Using the enriched data from ASK-Splat, Grasp-Splat ranks grasp candidates proposed by models such as GraspNet. It rationalizes these choices by evaluating how well the proposed grasps align with the affordance marks distilled into the scene representation, improving the likelihood of successful manipulation. The system effectively balances semantic inputs and grasp affordances without relying on external guidance.

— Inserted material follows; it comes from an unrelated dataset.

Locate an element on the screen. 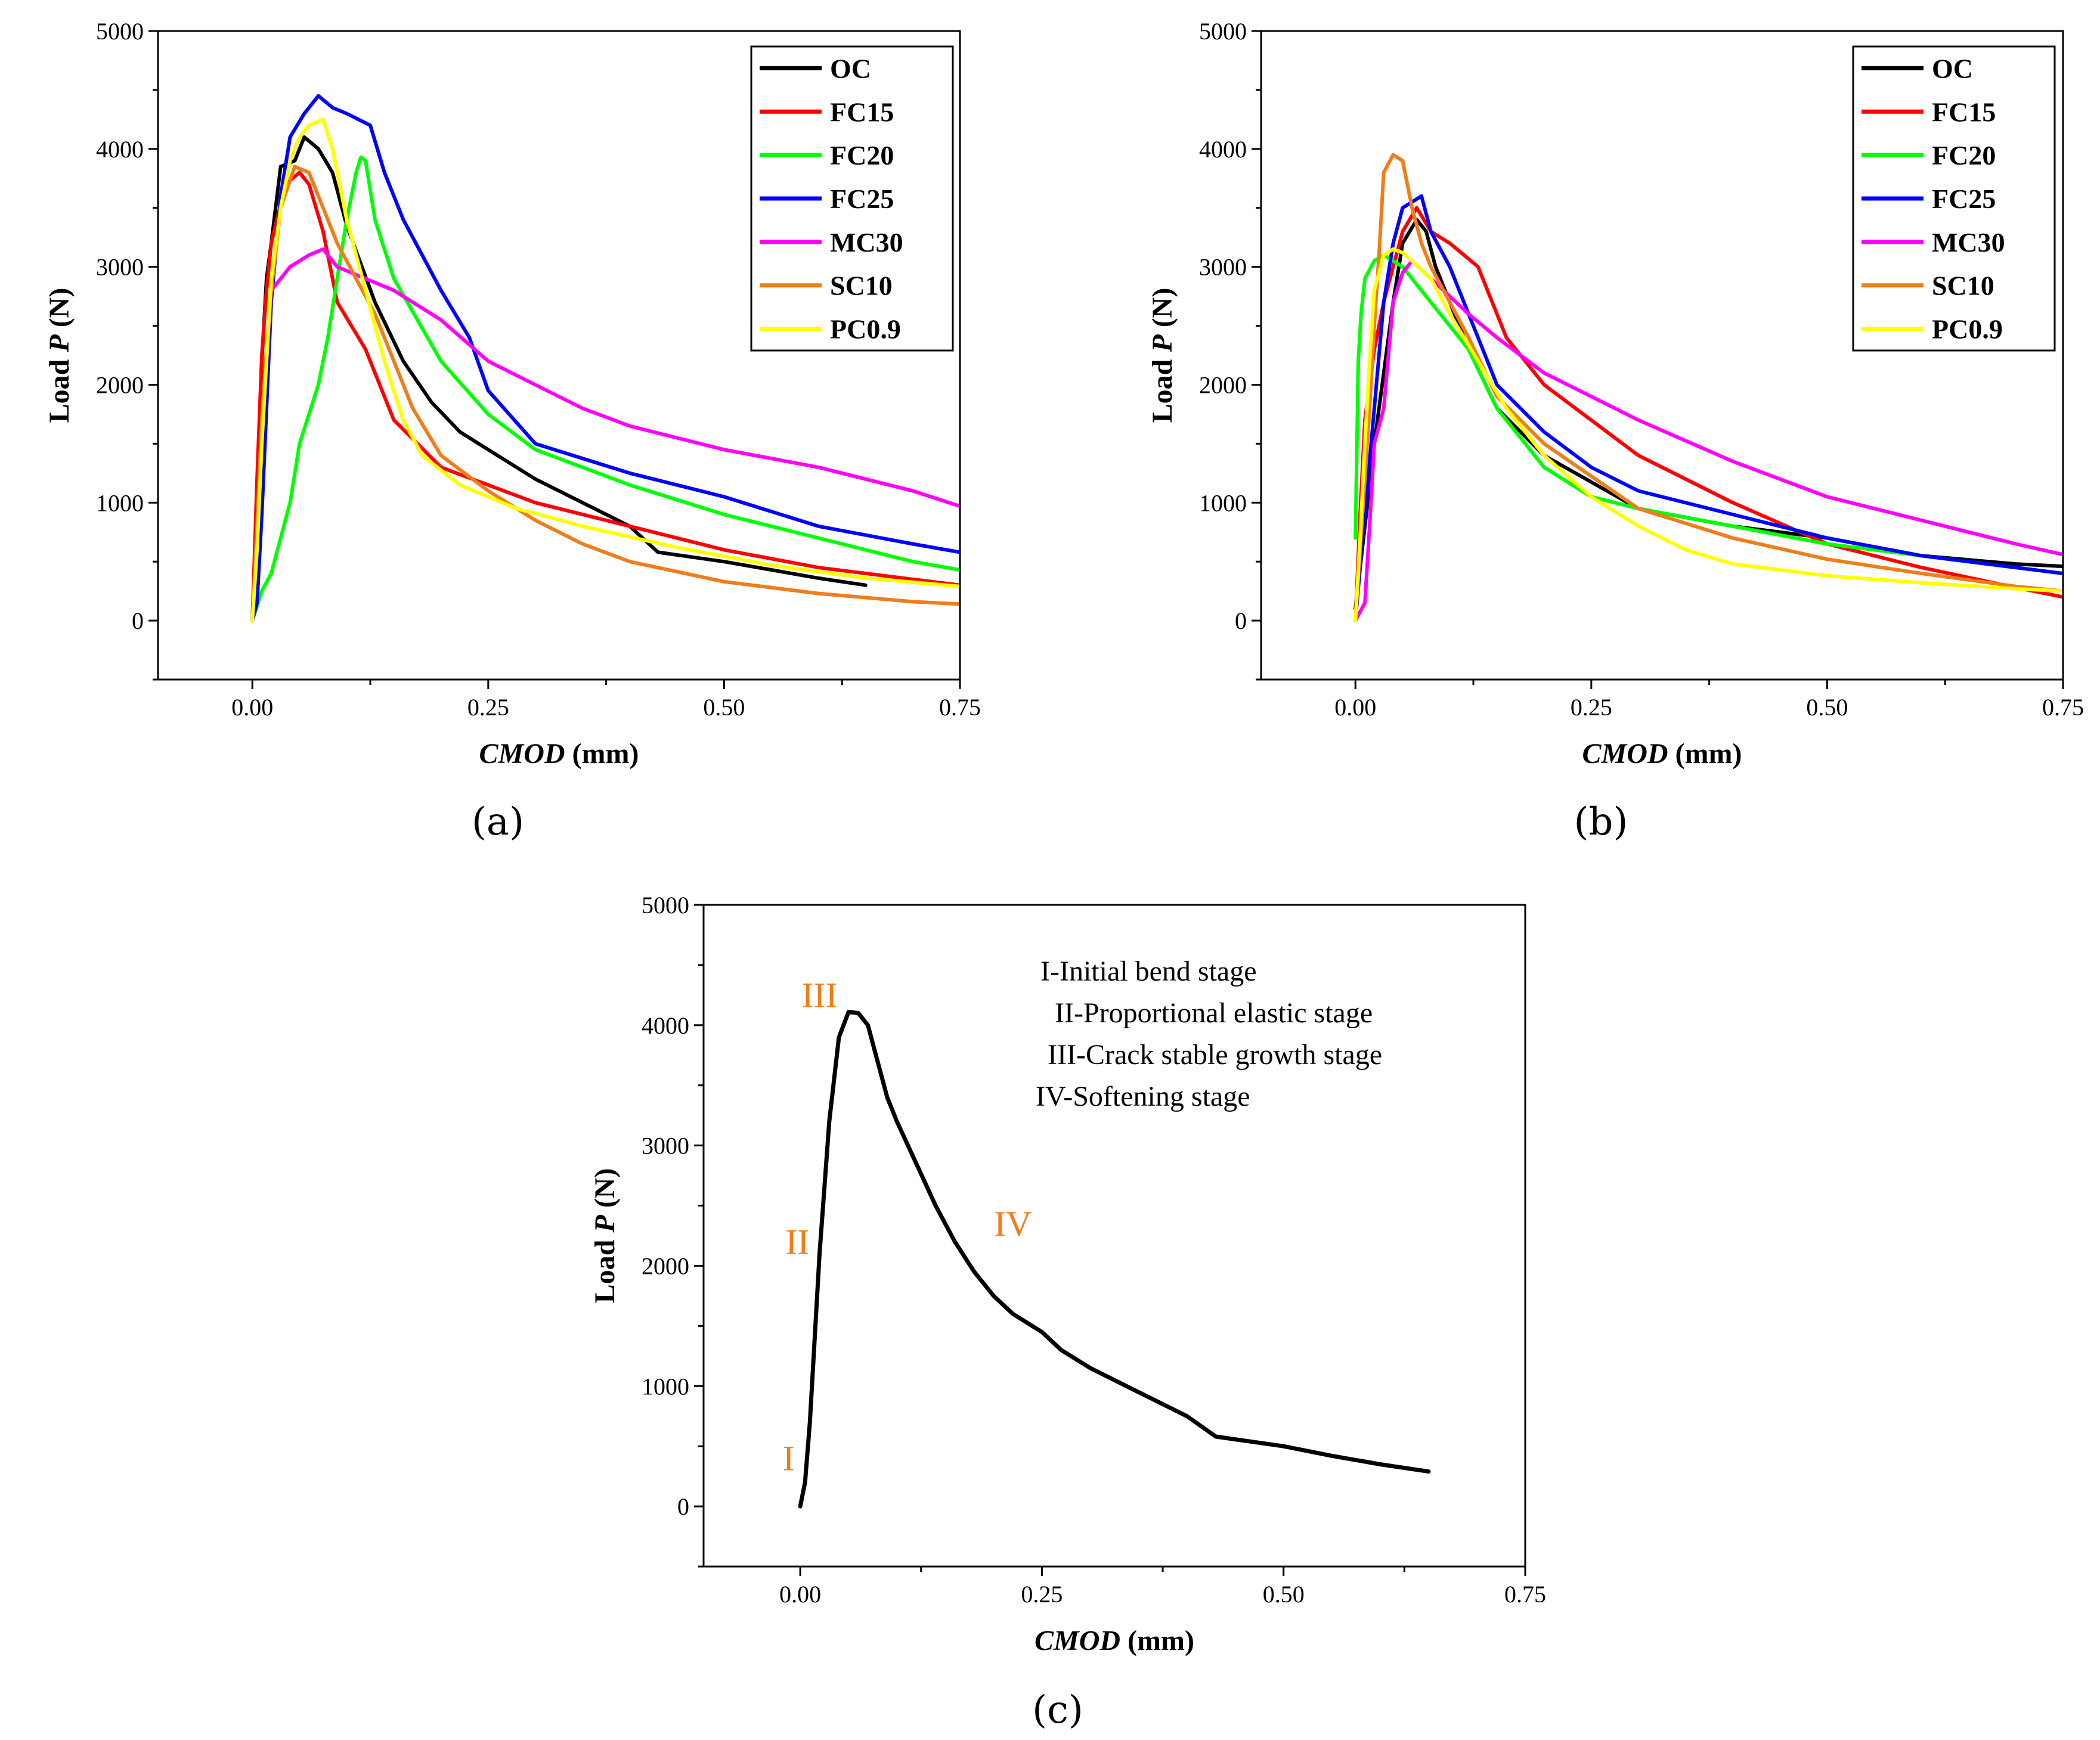  stage-annotation: I-Initial bend stage is located at coordinates (1148, 971).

Figure 3: 3D Gaussian Infilling in SEE-Splat: (Left) In general, without 3D Gaussian infilling, transformation of the Gaussians (e.g., moving the saucepan from the table to the electric stove) introduces artifacts, such as the hole in the table after moving the saucepan. (Right) Via 3D Gaussian infilling, SEE-Splat generates photorealistic renderings of the edited scene.

Evaluation

The paper outlines robust evaluation metrics and performance comparisons, where Splat-MOVER demonstrated superior performance in multi-stage manipulation tasks compared to contemporary methods like LERF-TOGO and F3RM. Successful task completion was evidenced by improved success rates in picking and placing tasks across various scenarios with minimal human inputs, underscoring the effectiveness of an integrated affordance-and-semantics approach.

Conclusion

Splat-MOVER enriches the paradigm of robotic manipulation by combining language-processing capabilities with affordance-oriented scene understanding, enabling complex and natural interactions in unstructured environments. While the foundational reliance on current affordance models limits its application scope to trained data distributions, future work aiming to expand these models could further elevate Splat-MOVER's potential across varied robotic applications. The advancement toward real-time scene-editing and scalable grasp generation underscores its impact on the evolution of autonomous robotic capabilities.